>>>

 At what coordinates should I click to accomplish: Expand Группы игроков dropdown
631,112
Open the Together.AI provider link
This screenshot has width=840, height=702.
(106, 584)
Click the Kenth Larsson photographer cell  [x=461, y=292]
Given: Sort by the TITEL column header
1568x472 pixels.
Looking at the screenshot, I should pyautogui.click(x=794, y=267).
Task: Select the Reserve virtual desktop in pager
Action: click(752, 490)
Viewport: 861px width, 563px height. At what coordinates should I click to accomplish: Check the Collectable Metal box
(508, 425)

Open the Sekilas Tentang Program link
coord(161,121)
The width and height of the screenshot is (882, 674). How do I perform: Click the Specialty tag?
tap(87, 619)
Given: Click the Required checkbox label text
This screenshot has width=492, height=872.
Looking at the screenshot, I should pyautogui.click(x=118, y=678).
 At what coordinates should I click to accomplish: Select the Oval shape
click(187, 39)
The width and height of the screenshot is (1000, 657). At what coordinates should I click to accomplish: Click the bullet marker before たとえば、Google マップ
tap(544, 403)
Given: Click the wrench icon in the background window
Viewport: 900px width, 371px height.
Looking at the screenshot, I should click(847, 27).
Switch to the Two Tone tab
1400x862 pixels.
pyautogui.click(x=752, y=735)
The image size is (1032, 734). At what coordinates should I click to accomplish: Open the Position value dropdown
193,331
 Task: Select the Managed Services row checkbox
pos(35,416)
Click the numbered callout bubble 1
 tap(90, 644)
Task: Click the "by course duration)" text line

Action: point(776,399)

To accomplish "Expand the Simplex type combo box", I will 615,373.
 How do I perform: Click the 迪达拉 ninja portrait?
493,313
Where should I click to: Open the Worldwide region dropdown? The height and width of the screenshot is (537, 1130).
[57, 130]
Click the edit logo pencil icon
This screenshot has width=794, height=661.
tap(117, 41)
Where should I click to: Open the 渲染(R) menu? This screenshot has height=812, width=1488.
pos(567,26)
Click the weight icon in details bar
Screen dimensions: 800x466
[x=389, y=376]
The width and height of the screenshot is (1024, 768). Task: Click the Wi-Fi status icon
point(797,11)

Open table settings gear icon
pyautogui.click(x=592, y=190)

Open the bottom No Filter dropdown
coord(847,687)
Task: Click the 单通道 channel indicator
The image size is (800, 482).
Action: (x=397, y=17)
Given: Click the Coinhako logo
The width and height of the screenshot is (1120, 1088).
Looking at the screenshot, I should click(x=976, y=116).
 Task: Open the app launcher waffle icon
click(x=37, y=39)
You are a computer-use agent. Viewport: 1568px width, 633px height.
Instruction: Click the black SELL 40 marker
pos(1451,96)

<<<

Take the data above and return it exactly.

 At what coordinates should I click to accomplish: Expand Группы игроков dropdown
631,112
Open the Together.AI provider link
This screenshot has width=840, height=702.
(106, 584)
Click the Kenth Larsson photographer cell  [x=461, y=292]
Given: Sort by the TITEL column header
1568x472 pixels.
Looking at the screenshot, I should pyautogui.click(x=794, y=267).
Task: Select the Reserve virtual desktop in pager
Action: click(752, 490)
Viewport: 861px width, 563px height. At what coordinates should I click to accomplish: Check the Collectable Metal box
(508, 425)

Open the Sekilas Tentang Program link
coord(161,121)
The width and height of the screenshot is (882, 674). How do I perform: Click the Specialty tag?
tap(87, 619)
Given: Click the Required checkbox label text
This screenshot has width=492, height=872.
Looking at the screenshot, I should pyautogui.click(x=118, y=678).
 At what coordinates should I click to accomplish: Select the Oval shape
click(187, 39)
The width and height of the screenshot is (1000, 657). At what coordinates should I click to accomplish: Click the bullet marker before たとえば、Google マップ
tap(544, 403)
Given: Click the wrench icon in the background window
Viewport: 900px width, 371px height.
Looking at the screenshot, I should click(847, 27).
Switch to the Two Tone tab
1400x862 pixels.
pyautogui.click(x=752, y=735)
The image size is (1032, 734). At what coordinates should I click to accomplish: Open the Position value dropdown
193,331
 Task: Select the Managed Services row checkbox
pos(35,416)
Click the numbered callout bubble 1
 tap(90, 644)
Task: Click the "by course duration)" text line

Action: point(776,399)

To accomplish "Expand the Simplex type combo box", I will 615,373.
 How do I perform: Click the 迪达拉 ninja portrait?
493,313
Where should I click to: Open the Worldwide region dropdown? The height and width of the screenshot is (537, 1130).
[57, 130]
Click the edit logo pencil icon
This screenshot has width=794, height=661.
tap(117, 41)
Where should I click to: Open the 渲染(R) menu? This screenshot has height=812, width=1488.
pos(567,26)
Click the weight icon in details bar
Screen dimensions: 800x466
[x=389, y=376]
The width and height of the screenshot is (1024, 768). Task: Click the Wi-Fi status icon
point(797,11)

Open table settings gear icon
pyautogui.click(x=592, y=190)

Open the bottom No Filter dropdown
coord(847,687)
Task: Click the 单通道 channel indicator
The image size is (800, 482).
Action: (x=397, y=17)
Given: Click the Coinhako logo
The width and height of the screenshot is (1120, 1088).
Looking at the screenshot, I should click(x=976, y=116).
 Task: Open the app launcher waffle icon
click(x=37, y=39)
You are a computer-use agent. Viewport: 1568px width, 633px height.
Instruction: Click the black SELL 40 marker
pos(1451,96)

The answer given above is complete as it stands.